I remember being 16 years old and I had a boyfriend named DJ who was a really nice guy. He was very sweet and would do pretty much anything to make me happy. I was quite immature and could not really handle being in a serious relationship. Simply put, he was more mature than I was and I knew it, deep down.
I broke up with him because I wasn't mature enough to handle the kind of relationship he wanted. In my defense, I was only 16 and didn't want to think about spending the rest of my life with anyone. He had made hints about our future together and comments of that nature. I liked him very much as a boyfriend but didn't want to lead him on to think that it would ever be more, so I ended things.
I also started a very casual relationship with someone else and word got around. DJ was very hurt by this, which I was so incredibly sorry for. I actually had tried to keep this casual relationship private, but a note I had written to the guy was found by his sister, who showed the ex girlfriend... who showed everyone who was willing to read it. You know, the usual high school drama. Also my first lesson that anything you write is not completely private!

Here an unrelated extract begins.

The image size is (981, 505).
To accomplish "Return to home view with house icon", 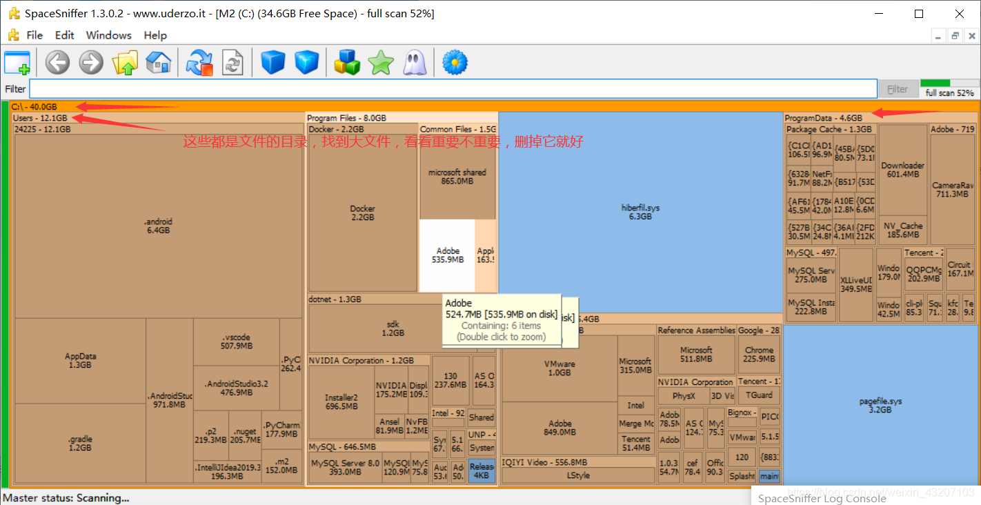I will click(x=159, y=63).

All I can say is that I really agonized over the fact that I knew DJ was hurt by this. I never intended him to be. I tried to call him and he never answered my calls. I went by his work but he was never available to talk. I just wanted to talk to him and tell him that the casual relationship had nothing to do with him and that it shouldn't hurt him. That there was no comparison. That I had meant it when I said I didn't want a serious relationship. I wanted to hug him and....
What I ended up doing was writing him a letter and leaving it in his mailbox and it said all of those things. In the meanwhile pretty much our whole circle of friends had turned their back on me. The guy I was having a casual relationship with (which had ended and I was okay with that) had an ex in our group (the one who showed the letter I wrote to everyone) and it just made things very awkward for everyone. So, it was easiest for everyone to not associate with me I suppose. I didn't really blame them for it.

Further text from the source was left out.